The secret to consistent results and irresistible flavour of your bakery goods, aside from a great team, lies in the necessity of working with the right equipment. Thus, when it comes to the essential machinery, a successful bakery can’t operate without dough mixers, divers and sheeters, ovens and display cases. One piece of equipment which is also essential for ensuring the perfect texture of the dough is the dough proofing cabinet. It is the place where the temperature and humidity levels are perfectly achieved so that you can get repeatable results all the time. There are several things you need to take into consideration before buying such a piece of equipment and here are our tips regarding what you need to pay attention to.

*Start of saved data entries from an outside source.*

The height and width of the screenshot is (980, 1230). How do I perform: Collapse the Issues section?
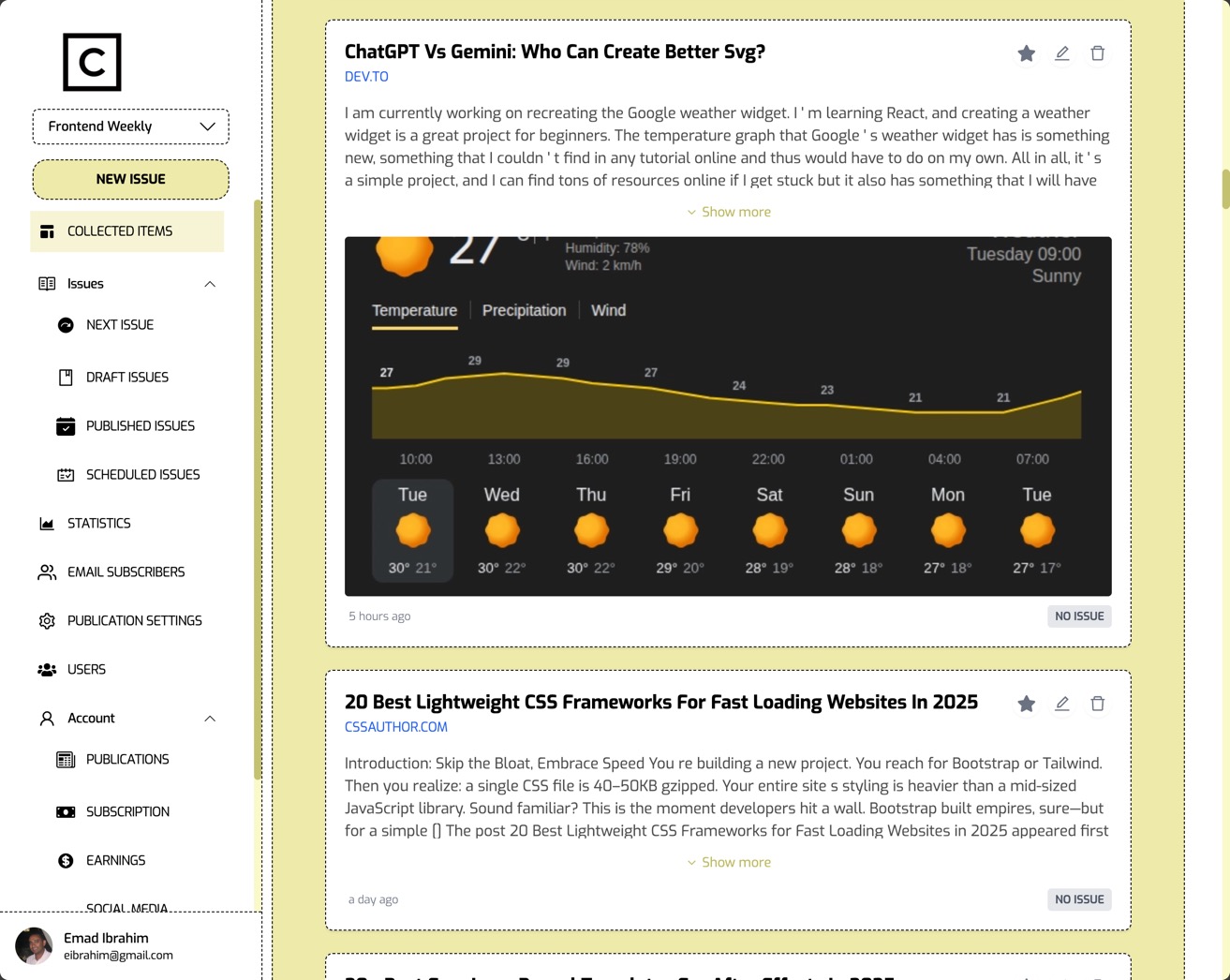point(210,283)
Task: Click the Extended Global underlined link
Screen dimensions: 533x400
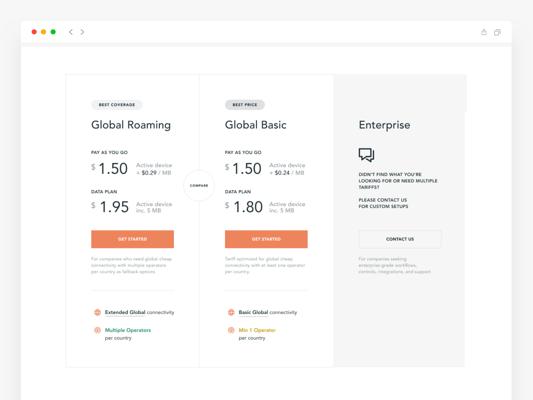Action: coord(125,312)
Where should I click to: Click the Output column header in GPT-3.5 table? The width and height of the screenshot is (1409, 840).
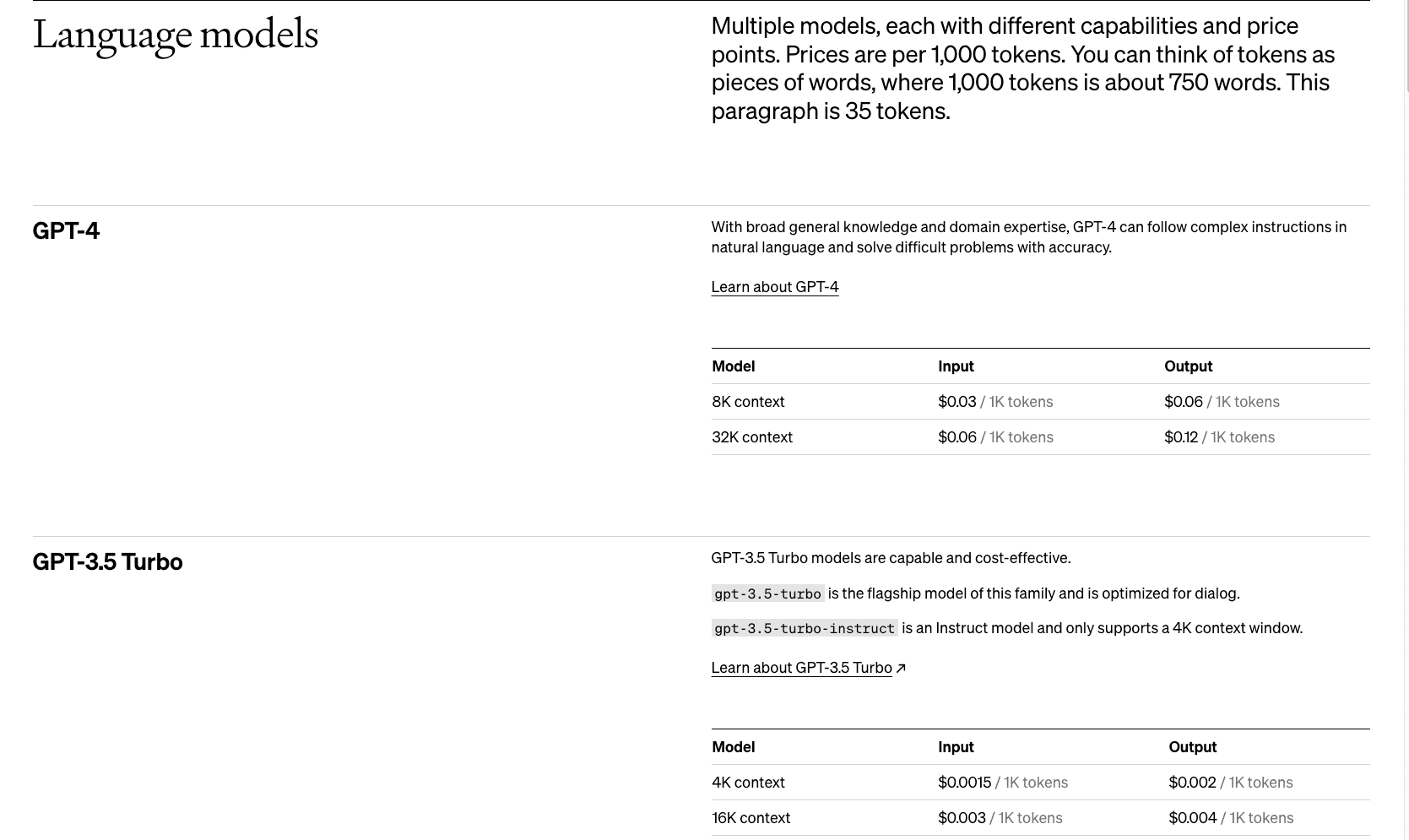point(1192,747)
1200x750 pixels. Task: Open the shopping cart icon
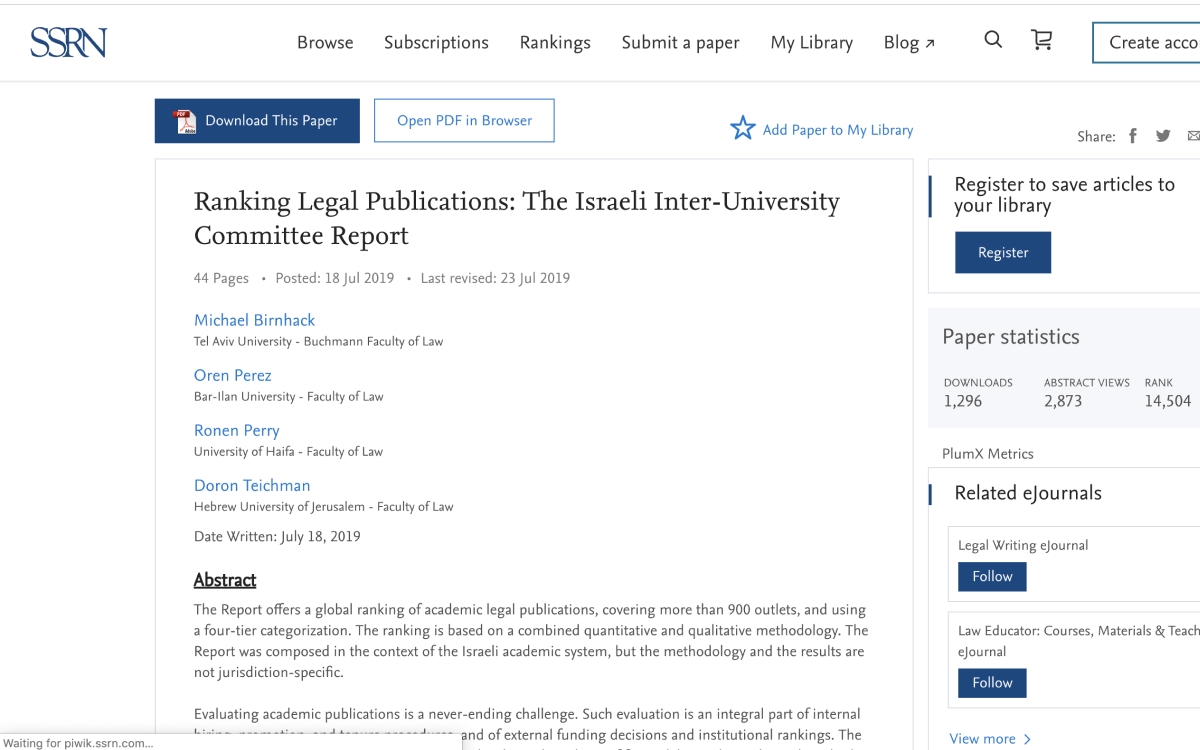(1042, 40)
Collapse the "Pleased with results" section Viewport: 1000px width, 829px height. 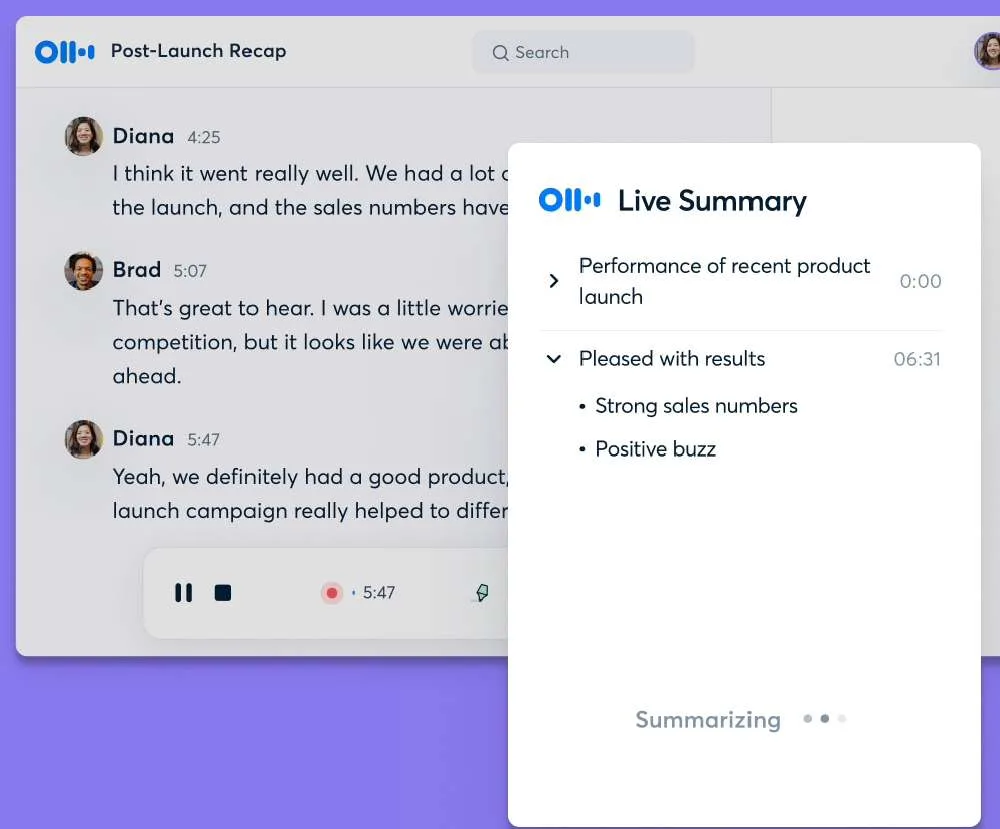point(554,359)
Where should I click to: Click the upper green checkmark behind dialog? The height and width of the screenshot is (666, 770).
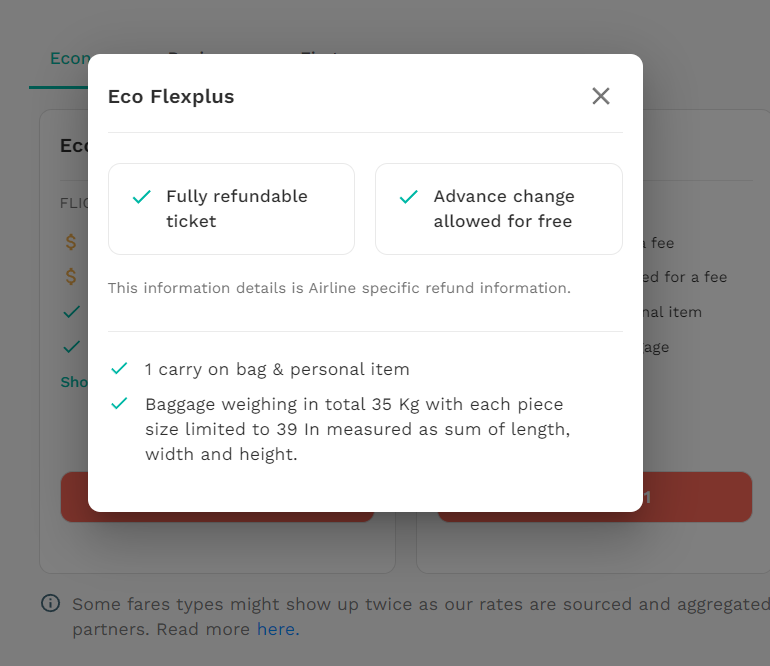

To begin with, the dough proofing cabinet can be found in different sizes and the best way to know which size will cater to your needs is to calculate how much bakery goods you produce during a day. If you own a small kitchen, you can go for an undercounter proofer (less than 34″) which can easily fit in the setting or 36-41″ high one which is ideal to use in smaller or low-volume operations. For medium to high-volume operations, a suitable solution is a 54-57″ high one and full height for high-volume business. In addition, the capacity goes hand in hand with the size of the proofer. Hence, the capacity is rated by how many pans they can hold. A simple rule of thumb when choosing capacity is to check whether it refers to sheet pans or food pans of varying depths.
Furthermore, the interior configuration defines what size and shape you can use and how you can load them. Therefore, there are universal slides which are fully adjustable and you can place full-size steam table pans of any depth and full-size sheet pans; fixed wire slides which can hold shallow full-size steam table pans; lip load sides which are designed for maximum holding capacity of full size sheet pans and finally, shelves, which allow you to use any shape and size pans, dishes and bowls.
Next thing to consider is the door type and door configuration. The doors of the dough proofing cabinet can be either solid or clear. The solid doors create minimal ambient heat and have the great advantage of being incredibly energy efficient, while the clear doors enable you to see what’s inside the proofer without opening the door. When it comes to the door configuration, full height doors provide instant access to the cabinet’s entire interior, while half doors (or dutch doors), open one at a time so that it can retain the heat within the cabinet.
Finally, the insulation properties and the controls are an important factor when choosing your model of a proofer. Some models come with insulated and others with uninsulated design. The uninsulated ones tend to be the cheaper alternative and are best to use in low volume operations while the insulated models have excellent heat retention and thus are cost-efficient in the long run. And regarding control, they can be manual and thermostatic. The manual control type requires a more regular monitoring, but, on the other hand, they are more economical, while the thermostatic provide more precise temperature control.